The specific products and costs vary widely depending on where you live - premiums, tax treatment, and coverage types differ across countries. But the principle is universal: insurance lets you separate the protection function of money from the enjoyment function. And that separation is often the permission slip your brain needs.

The same goes for any financial goal. A safety cushion? Great - define its size. A dream property? Calculate the deposit. Your kids' university? Estimate the cost in today's money and set it aside.

What you'll often find is that once you put actual numbers on your goals, the remaining portfolio is larger than you expected. The "saving for the kids" that felt like it required your entire net worth turns out to need 20-30% of it. The rest? That's yours. And it's waiting for you to use it.

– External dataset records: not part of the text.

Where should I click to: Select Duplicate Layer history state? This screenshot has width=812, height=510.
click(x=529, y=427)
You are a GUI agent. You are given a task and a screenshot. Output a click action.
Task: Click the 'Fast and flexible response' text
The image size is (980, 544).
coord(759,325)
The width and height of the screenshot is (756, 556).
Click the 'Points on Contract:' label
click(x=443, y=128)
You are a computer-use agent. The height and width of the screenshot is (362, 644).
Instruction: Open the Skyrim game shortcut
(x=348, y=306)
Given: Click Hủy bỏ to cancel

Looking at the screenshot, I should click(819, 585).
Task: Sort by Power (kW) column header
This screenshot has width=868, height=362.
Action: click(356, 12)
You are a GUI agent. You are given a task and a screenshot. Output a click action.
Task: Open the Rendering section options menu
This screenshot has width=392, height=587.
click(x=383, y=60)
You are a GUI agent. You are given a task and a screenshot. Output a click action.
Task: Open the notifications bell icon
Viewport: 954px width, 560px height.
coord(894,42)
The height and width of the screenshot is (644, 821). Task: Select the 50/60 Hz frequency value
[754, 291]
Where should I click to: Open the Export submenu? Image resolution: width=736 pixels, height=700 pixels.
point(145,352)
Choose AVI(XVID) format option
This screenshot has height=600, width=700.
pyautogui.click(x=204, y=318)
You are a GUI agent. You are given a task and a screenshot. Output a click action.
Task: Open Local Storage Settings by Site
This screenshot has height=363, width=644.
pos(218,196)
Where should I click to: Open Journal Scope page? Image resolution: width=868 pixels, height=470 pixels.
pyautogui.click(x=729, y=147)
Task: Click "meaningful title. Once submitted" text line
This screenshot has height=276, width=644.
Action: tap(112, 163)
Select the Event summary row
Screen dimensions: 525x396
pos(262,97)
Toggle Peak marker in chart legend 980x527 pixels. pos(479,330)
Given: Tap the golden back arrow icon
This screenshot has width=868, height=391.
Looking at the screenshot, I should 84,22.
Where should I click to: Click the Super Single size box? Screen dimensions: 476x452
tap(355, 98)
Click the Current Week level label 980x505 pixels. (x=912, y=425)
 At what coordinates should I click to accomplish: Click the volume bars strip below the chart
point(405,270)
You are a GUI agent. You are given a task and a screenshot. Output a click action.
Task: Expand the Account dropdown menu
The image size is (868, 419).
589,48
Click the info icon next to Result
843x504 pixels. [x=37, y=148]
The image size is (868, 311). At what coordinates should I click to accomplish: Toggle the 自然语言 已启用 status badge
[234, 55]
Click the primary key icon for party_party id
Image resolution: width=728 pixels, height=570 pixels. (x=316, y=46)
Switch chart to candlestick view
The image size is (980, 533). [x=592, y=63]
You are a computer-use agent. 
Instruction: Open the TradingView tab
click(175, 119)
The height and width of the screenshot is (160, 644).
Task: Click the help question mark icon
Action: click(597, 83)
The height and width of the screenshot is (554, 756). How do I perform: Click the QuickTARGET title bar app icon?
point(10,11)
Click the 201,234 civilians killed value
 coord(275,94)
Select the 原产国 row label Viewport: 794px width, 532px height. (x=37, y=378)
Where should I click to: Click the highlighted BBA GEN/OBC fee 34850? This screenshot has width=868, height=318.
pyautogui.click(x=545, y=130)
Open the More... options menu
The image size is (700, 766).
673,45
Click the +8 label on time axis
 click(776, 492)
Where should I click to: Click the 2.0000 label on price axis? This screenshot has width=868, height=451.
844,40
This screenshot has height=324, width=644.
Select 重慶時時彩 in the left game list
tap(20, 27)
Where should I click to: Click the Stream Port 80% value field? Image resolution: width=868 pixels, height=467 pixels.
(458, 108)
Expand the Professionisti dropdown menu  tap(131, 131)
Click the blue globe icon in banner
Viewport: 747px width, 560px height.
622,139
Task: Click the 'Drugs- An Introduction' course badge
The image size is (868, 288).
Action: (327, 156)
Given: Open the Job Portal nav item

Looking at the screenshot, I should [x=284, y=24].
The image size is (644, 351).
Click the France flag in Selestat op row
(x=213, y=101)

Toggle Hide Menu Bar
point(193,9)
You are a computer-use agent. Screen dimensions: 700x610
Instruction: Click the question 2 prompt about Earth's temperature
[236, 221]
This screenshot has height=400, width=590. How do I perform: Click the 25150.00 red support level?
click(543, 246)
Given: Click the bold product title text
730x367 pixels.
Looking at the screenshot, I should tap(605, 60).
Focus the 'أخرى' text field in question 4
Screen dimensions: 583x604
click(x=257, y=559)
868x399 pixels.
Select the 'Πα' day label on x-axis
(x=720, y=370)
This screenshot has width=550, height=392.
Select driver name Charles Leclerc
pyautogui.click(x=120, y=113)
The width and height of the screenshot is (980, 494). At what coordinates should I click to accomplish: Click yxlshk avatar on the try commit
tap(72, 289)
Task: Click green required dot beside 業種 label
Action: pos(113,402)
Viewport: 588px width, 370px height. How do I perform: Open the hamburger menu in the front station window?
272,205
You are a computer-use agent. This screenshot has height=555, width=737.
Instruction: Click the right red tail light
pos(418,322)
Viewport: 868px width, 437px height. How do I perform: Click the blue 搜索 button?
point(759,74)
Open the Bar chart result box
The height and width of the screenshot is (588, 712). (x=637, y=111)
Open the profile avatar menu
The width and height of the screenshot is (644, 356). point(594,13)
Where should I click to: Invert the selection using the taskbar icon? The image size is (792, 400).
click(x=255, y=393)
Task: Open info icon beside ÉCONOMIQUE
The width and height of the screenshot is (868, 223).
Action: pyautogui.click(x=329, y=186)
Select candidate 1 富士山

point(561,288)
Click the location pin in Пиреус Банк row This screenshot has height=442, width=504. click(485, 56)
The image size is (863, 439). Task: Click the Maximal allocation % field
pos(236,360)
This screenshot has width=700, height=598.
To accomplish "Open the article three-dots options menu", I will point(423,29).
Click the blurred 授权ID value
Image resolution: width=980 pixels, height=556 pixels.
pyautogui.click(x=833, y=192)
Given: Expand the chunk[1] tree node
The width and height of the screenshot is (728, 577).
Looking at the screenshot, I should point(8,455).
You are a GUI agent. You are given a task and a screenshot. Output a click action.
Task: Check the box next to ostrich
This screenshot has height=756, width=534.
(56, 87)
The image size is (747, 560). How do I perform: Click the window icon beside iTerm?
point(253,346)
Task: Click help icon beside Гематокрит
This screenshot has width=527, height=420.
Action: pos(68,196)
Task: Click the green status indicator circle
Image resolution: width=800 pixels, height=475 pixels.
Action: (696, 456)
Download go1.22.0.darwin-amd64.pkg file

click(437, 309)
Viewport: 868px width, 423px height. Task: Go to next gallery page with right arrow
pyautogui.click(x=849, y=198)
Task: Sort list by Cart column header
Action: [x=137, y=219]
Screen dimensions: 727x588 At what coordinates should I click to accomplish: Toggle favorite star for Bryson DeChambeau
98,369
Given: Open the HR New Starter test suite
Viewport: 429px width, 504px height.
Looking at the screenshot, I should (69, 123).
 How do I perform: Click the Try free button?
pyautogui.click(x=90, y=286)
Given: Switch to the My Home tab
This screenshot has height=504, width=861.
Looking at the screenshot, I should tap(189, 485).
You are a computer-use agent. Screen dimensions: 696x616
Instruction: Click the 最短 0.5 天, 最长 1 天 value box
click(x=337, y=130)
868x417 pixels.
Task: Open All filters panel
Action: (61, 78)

Saving with purpose and spending with intention aren't opposites. They're partners. The person who has clearly defined what they're saving for is, paradoxically, the person most equipped to spend freely on everything else.

The real risk

Every financial planning article you've ever read warns about the risk of running out of money. It's the boogeyman of retirement planning. Outliving your portfolio. Eating cat food at 90. The horror.

And to be clear: that risk is real. I'm not dismissing it. If your portfolio is tight, your withdrawal rate is high, and your safety margin is thin, this article isn't for you - yet. Get the fundamentals right first.

But for the millions of diligent savers who have done the math, who have built the cushion, who have ring-fenced their legacy goals - there's an opposite risk nobody talks about: under-living with too much.

Bengen's research found the average retiree following the 4% rule ends up with more money than they started with. After 30 years of withdrawals, the typical outcome is more wealth, not less. The conservative scenario that everyone plans for - the one where markets crash at the worst possible time - is the exception, not the norm.

One in three retirees actually increases their assets over time. They enter retirement with a plan to spend down, and leave with more than they started. That's not prudence. That's a spending failure disguised as financial success.

That leftover money isn't a sign of good planning. It's a sign that you spent decades sacrificing for a future you then refused to enjoy. And if science is right that money can buy happiness - when spent on the right things - then under-spending isn't just a financial mistake. It's a life one.

If you've spent years building financial independence, you've already proven you can delay gratification. You've proven you can sacrifice. You've proven you're disciplined. And if you've put clear numbers on your legacy goals, you've proven you care about the people who come after you.

Now prove you can enjoy what's left.